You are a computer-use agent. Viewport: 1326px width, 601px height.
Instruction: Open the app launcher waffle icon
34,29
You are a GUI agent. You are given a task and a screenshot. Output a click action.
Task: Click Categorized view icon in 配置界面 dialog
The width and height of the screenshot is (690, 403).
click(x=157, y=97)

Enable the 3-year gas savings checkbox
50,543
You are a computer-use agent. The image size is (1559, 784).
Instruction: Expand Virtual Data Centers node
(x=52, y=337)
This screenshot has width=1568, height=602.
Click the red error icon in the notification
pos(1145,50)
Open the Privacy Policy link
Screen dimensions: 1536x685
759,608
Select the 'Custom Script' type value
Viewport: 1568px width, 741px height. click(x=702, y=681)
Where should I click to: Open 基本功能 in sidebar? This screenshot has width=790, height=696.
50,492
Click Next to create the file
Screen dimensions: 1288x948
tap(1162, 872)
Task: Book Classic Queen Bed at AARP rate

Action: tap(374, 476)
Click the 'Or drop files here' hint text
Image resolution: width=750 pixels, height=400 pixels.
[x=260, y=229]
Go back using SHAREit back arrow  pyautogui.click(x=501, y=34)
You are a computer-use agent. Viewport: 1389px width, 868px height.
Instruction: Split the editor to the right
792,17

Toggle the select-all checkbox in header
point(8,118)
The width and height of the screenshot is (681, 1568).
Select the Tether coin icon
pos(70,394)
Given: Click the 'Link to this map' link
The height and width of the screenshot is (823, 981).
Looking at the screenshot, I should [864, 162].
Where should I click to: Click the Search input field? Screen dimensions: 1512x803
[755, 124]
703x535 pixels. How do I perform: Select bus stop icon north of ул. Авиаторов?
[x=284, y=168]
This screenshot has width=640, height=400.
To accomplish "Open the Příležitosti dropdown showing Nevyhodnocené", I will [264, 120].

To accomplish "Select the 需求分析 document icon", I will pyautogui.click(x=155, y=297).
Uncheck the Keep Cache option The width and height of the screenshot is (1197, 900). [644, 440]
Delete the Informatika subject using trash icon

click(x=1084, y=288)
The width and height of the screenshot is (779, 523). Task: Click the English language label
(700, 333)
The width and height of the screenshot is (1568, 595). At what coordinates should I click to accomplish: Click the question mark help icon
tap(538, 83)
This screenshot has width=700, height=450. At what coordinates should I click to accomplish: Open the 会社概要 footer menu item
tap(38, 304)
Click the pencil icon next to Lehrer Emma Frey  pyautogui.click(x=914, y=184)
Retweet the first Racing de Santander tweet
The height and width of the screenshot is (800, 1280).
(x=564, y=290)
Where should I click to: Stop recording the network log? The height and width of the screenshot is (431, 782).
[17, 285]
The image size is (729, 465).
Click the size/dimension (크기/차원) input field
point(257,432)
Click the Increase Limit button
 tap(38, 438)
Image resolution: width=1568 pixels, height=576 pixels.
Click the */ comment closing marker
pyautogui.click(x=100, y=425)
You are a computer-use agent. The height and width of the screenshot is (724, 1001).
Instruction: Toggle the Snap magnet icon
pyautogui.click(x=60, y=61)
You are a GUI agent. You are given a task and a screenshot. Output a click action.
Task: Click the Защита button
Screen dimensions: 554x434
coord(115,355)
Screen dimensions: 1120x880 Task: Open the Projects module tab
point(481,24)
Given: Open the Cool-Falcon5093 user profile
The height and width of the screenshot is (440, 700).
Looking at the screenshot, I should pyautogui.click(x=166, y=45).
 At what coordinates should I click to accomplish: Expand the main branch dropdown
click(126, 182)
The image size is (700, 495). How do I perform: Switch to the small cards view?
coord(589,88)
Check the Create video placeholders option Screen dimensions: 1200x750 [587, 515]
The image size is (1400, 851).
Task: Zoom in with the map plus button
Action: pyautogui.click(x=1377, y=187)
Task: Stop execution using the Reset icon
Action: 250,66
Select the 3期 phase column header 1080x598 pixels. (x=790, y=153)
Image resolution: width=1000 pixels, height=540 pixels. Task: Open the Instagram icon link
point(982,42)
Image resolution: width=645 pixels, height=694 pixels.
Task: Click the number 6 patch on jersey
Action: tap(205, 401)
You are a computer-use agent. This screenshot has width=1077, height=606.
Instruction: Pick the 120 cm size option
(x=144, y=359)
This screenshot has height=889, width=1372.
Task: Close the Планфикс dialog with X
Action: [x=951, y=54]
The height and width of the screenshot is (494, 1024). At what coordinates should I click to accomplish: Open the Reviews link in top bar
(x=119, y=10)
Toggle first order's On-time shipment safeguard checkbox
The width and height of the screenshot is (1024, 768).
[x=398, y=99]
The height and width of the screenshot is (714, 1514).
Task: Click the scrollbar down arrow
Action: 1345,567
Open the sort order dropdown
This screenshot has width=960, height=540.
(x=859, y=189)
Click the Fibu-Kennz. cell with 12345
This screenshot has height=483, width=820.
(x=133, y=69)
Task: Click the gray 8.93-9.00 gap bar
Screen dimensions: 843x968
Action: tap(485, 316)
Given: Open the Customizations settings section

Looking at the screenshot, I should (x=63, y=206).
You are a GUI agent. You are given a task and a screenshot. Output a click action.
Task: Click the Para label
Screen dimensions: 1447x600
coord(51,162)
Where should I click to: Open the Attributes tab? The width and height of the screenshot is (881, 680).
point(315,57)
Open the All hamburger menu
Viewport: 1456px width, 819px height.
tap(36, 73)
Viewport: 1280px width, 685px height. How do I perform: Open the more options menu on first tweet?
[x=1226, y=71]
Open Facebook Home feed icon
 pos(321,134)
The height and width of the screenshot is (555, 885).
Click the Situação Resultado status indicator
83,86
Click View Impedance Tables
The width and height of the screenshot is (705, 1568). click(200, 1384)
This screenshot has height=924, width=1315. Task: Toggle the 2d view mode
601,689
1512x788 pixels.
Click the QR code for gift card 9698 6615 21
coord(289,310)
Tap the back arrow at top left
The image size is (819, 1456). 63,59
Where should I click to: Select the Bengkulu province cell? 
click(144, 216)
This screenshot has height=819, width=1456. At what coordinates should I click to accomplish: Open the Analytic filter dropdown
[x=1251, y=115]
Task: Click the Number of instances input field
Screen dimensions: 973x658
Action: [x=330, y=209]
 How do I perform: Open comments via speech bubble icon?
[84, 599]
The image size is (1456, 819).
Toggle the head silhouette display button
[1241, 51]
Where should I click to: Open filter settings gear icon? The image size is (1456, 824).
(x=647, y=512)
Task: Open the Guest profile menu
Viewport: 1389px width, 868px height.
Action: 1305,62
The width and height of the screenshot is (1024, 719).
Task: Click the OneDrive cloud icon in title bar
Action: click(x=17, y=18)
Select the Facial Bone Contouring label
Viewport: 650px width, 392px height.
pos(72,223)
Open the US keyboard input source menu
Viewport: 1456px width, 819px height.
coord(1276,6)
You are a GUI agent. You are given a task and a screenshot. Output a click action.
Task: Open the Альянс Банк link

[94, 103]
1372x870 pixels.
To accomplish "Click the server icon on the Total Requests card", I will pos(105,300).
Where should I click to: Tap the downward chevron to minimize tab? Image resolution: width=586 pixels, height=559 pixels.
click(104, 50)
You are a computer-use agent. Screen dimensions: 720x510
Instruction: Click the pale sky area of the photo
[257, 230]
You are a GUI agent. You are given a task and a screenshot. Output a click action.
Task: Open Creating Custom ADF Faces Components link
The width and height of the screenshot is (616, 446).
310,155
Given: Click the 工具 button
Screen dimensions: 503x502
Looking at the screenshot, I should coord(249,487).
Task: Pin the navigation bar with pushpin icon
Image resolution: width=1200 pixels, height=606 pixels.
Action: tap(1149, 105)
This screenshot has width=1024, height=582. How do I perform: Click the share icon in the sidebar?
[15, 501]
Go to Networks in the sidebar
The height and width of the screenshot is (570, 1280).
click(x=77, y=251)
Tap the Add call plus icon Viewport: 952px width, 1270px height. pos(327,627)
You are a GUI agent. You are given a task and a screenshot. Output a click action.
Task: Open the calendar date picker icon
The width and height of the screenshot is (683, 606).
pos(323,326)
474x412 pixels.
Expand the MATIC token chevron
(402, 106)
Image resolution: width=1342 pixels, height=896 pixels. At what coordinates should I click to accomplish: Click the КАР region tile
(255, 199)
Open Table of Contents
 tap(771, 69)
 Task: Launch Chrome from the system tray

- **Aim of the task**:
Retype the entries in the part that opens with the line containing "The image size is (700, 495)." and closes with the line containing "Action: tap(205, 401)", with both of those lines included.

- **Written solution**:
The image size is (700, 495). How do I perform: Switch to the small cards view?
coord(589,88)
Check the Create video placeholders option Screen dimensions: 1200x750 [587, 515]
The image size is (1400, 851).
Task: Zoom in with the map plus button
Action: pyautogui.click(x=1377, y=187)
Task: Stop execution using the Reset icon
Action: 250,66
Select the 3期 phase column header 1080x598 pixels. (x=790, y=153)
Image resolution: width=1000 pixels, height=540 pixels. Task: Open the Instagram icon link
point(982,42)
Image resolution: width=645 pixels, height=694 pixels.
Task: Click the number 6 patch on jersey
Action: tap(205, 401)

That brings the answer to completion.